I want to make by boyfriend happy
I need your advice on something. I am in a relationship for six months now with an ambitious guy who works really hard. However, his salary is not really enough. I am working, so it doesn't matter to me whether he gives me money or not. I love him so much and he loves me, too. We often argue and it is hurting the both of us.
Pastor, I recently found out that I am a very negative person. I always think the worse and jump to conclusions and that is what causing the arguments. I can feel that we are going to break up soon. Things are starting to feel different between us, and I don't know what to do. I don't want to lose him.

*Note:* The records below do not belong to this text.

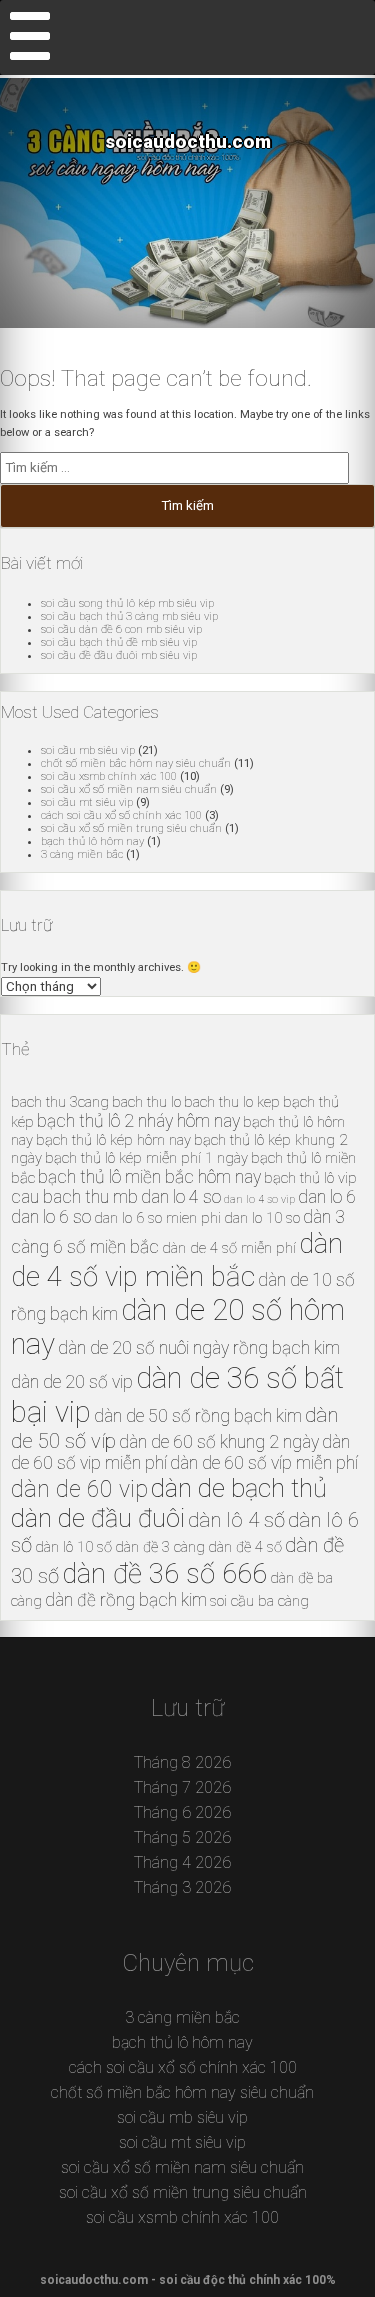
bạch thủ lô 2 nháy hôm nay (138, 1121)
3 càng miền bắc (82, 854)
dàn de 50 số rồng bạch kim (198, 1416)
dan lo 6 (327, 1197)
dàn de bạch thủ (239, 1488)
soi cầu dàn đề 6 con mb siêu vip (121, 629)
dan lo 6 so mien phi (157, 1218)
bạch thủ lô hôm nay (92, 841)
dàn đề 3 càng (160, 1547)
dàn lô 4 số (236, 1520)
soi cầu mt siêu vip (87, 802)
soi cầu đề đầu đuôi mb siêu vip (119, 655)
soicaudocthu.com (188, 142)
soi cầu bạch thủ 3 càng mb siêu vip (129, 616)
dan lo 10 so (262, 1218)
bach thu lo (146, 1102)
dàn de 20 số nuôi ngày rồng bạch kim (199, 1348)
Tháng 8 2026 (182, 1762)
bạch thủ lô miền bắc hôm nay (149, 1177)
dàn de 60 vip (79, 1489)
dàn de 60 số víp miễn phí (264, 1463)
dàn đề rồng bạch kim (126, 1600)
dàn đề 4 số (245, 1547)
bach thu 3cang (60, 1102)
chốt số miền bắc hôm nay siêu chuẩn (136, 763)
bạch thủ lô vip (310, 1178)
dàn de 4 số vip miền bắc (177, 1260)
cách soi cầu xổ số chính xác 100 (121, 815)
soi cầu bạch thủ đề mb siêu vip (119, 642)
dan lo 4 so (181, 1197)
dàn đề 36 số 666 (164, 1573)
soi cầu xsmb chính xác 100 (109, 776)
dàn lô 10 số (73, 1547)
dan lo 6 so (51, 1217)
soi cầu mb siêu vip (88, 750)
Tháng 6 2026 (182, 1812)
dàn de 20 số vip (72, 1382)
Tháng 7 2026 (182, 1787)
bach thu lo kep (232, 1102)
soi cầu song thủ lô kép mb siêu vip (127, 603)
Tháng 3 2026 (182, 1887)
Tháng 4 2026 (182, 1862)
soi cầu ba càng (259, 1601)
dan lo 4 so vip (259, 1199)
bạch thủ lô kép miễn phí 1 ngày (146, 1158)
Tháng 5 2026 (182, 1837)
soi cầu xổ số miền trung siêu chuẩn (131, 828)
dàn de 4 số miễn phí (229, 1248)
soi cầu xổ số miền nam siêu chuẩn (129, 789)
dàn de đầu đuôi (98, 1518)
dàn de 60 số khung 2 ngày (219, 1442)
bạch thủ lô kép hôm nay (113, 1140)
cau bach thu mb (74, 1197)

I went as far as to Google on how to be a positive person. I am working on the steps. But I easily get upset and repulsive, and that's what causes the argument last night.
Can you please help me to be a better person? I want to be happy and optimistic. In that case, I can make my boyfriend happy and enjoy our relationship. What can I do to see life as something precious and not a curse? He is the one that makes me happy and I am about to lose him any day now.

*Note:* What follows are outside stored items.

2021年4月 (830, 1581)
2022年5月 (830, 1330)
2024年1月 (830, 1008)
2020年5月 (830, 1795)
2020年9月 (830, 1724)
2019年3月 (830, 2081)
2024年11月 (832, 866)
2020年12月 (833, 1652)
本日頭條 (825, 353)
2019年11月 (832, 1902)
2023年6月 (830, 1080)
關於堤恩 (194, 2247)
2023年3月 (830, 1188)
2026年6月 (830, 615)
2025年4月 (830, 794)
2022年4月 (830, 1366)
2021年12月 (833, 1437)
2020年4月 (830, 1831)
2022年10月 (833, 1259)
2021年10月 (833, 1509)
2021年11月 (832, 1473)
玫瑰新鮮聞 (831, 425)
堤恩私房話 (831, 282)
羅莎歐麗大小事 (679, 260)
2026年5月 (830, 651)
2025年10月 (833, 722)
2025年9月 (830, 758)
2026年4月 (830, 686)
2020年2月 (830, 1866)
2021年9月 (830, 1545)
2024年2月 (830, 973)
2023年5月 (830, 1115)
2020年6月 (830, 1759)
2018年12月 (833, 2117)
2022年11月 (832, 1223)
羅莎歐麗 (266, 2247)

I need someone to talk to. I think I need help, some real help! Please answer me as soon as possible because I am lost.
An intimate relationship that is only six months old is nothing to write home about. Such a relationship is not solid. A couple doesn't get to know each other well in six months. You write like a person who is in her late teens and is struggling to really know herself.

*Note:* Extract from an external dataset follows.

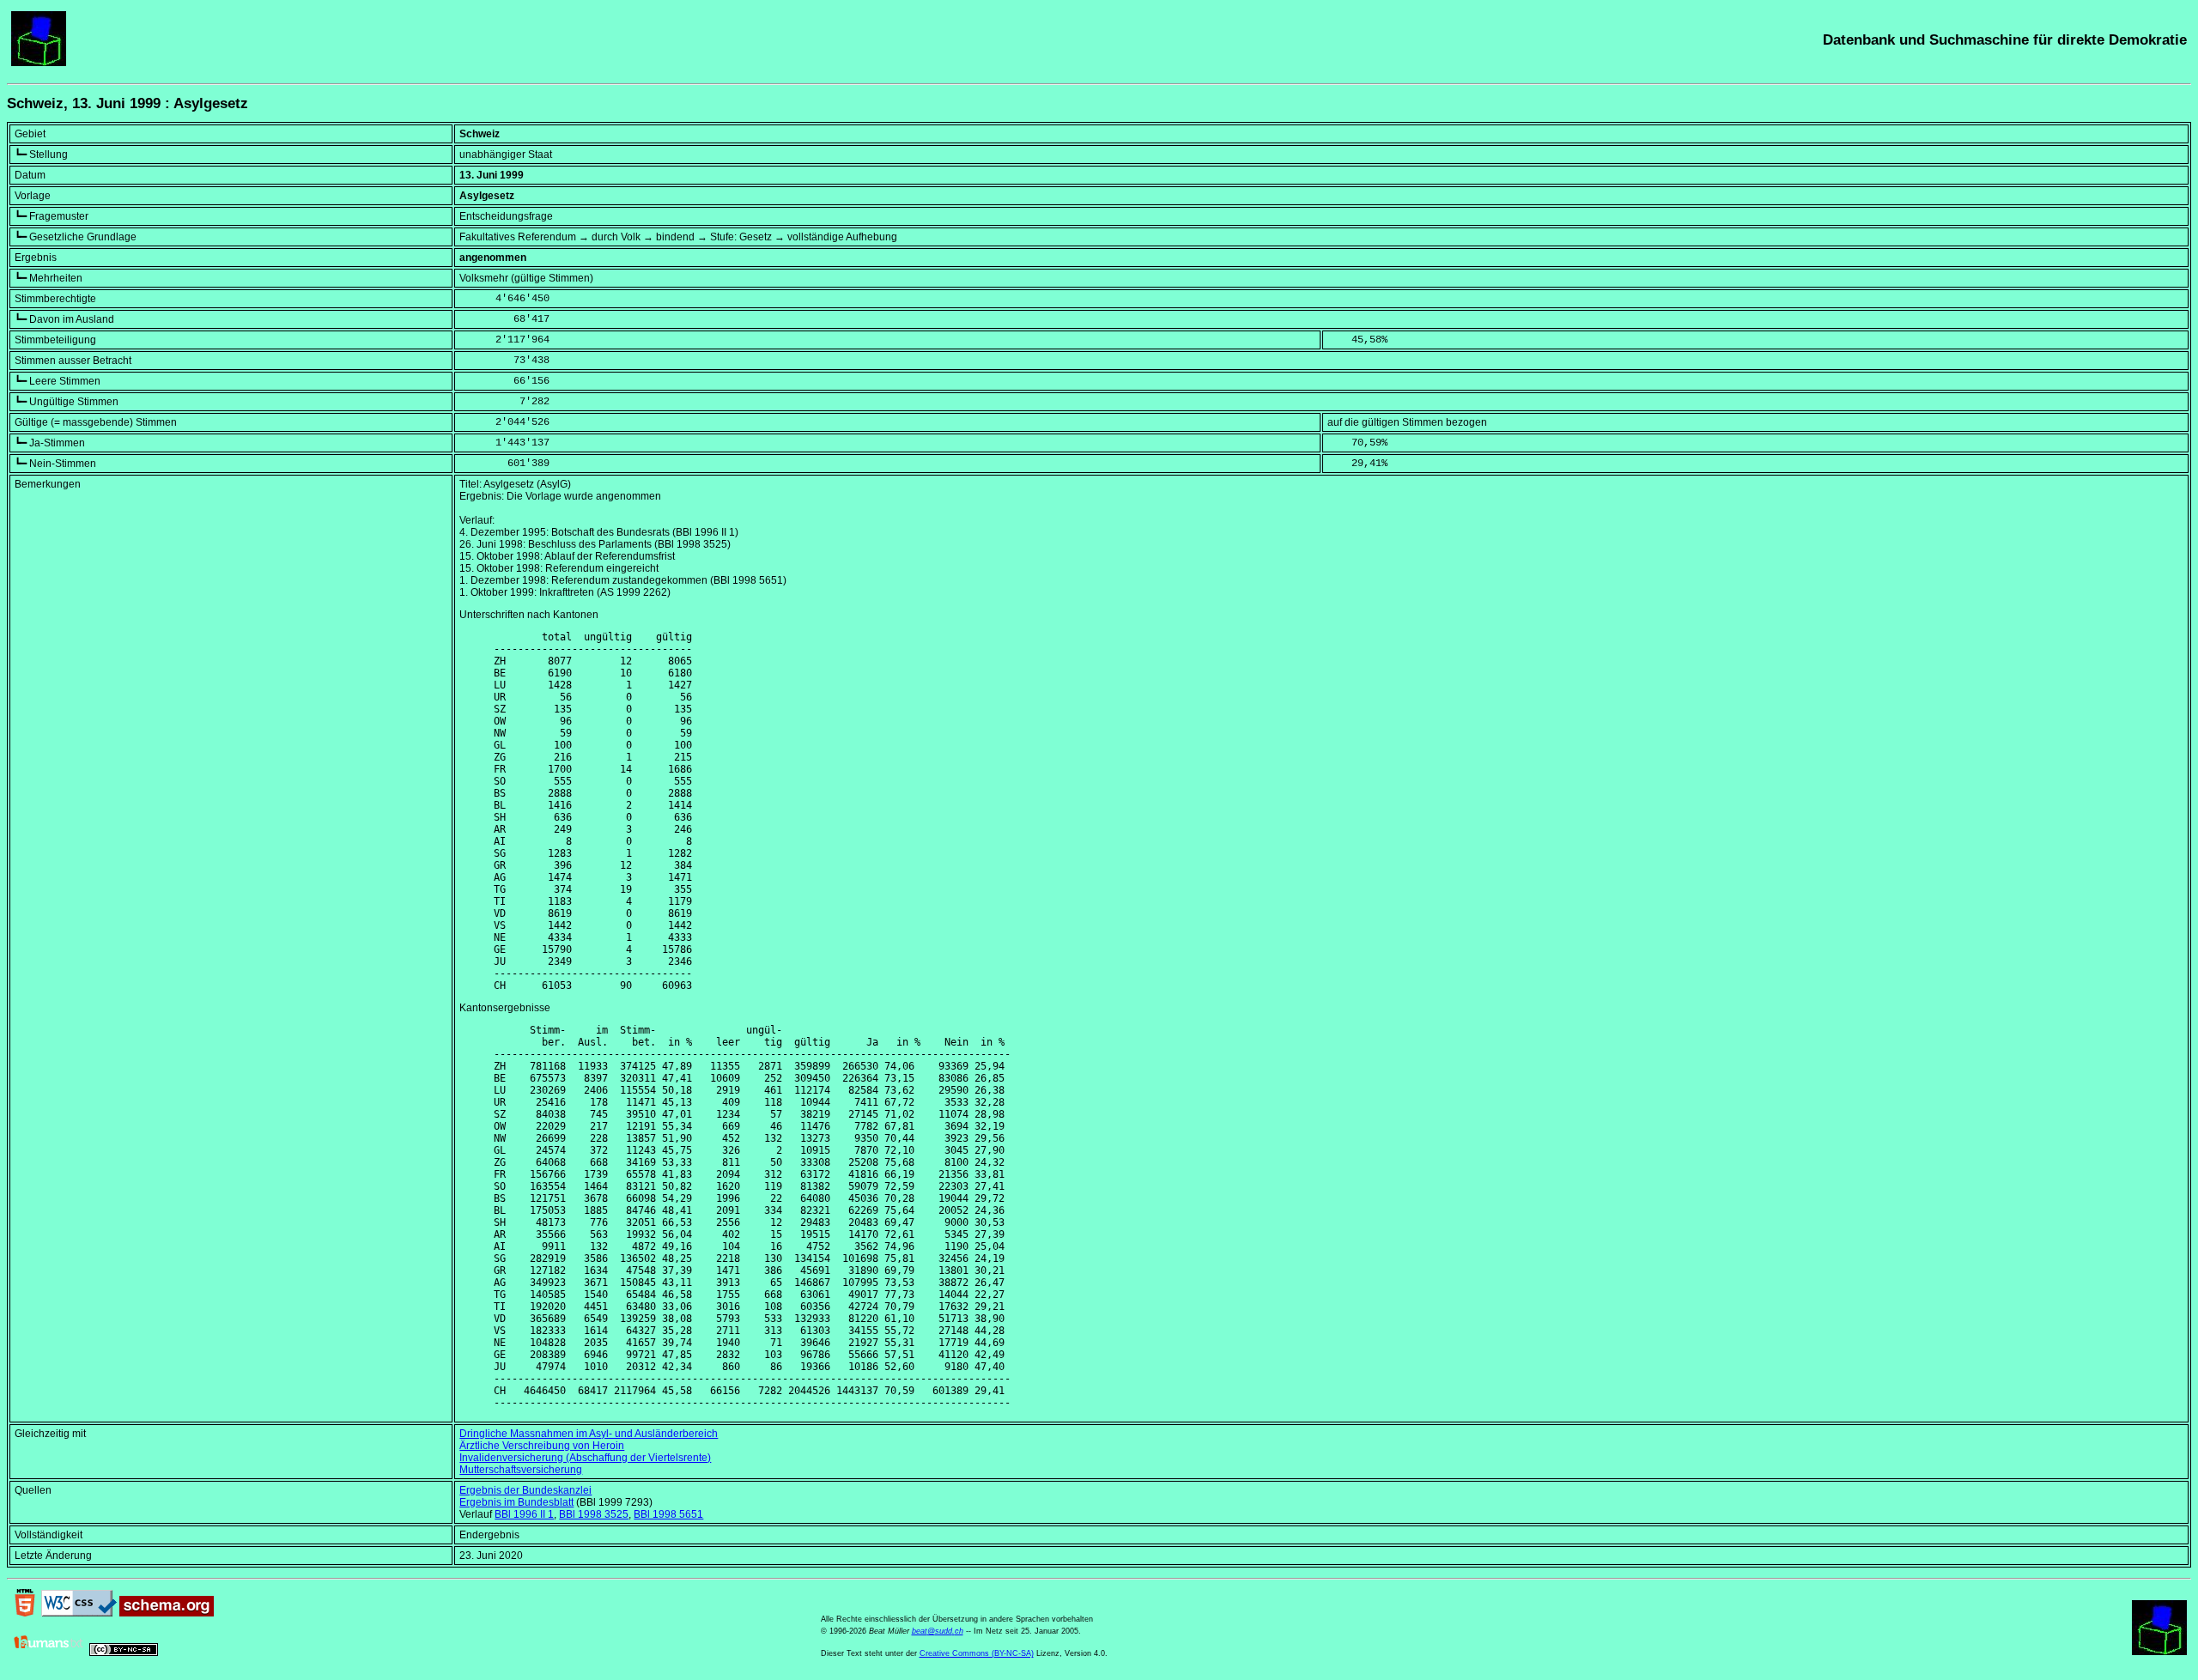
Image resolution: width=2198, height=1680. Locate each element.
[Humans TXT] (49, 1653)
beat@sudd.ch (937, 1631)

You are also very naOve. You say that this man does not work for much, but that doesn't bother you because you are working. You see, you are immature. Although at present you do not feel for any financial assistant from this man, the time will come when you will need help from him. So no mature woman would say that it doesn't matter what her man makes.
When a couple is in love with each other, they plan together for a good future and money plays a big part. It is not the number one issue, but it is what pays the bills. You describe yourself as negative and one who jumps to conclusions. You might have added that you are controlling. I repeat, the relationship is young, but if you do not learn to control your tongue or your actions, this guy will indeed walk away from you, because no intelligent guy wants a nagging woman in his life, even if she doesn't ask him for money.
May I suggest, therefore, that you ask this young man whether he will be willing for both of you to make an appointment to see a family counsellor to discuss your relationship. I wish you well.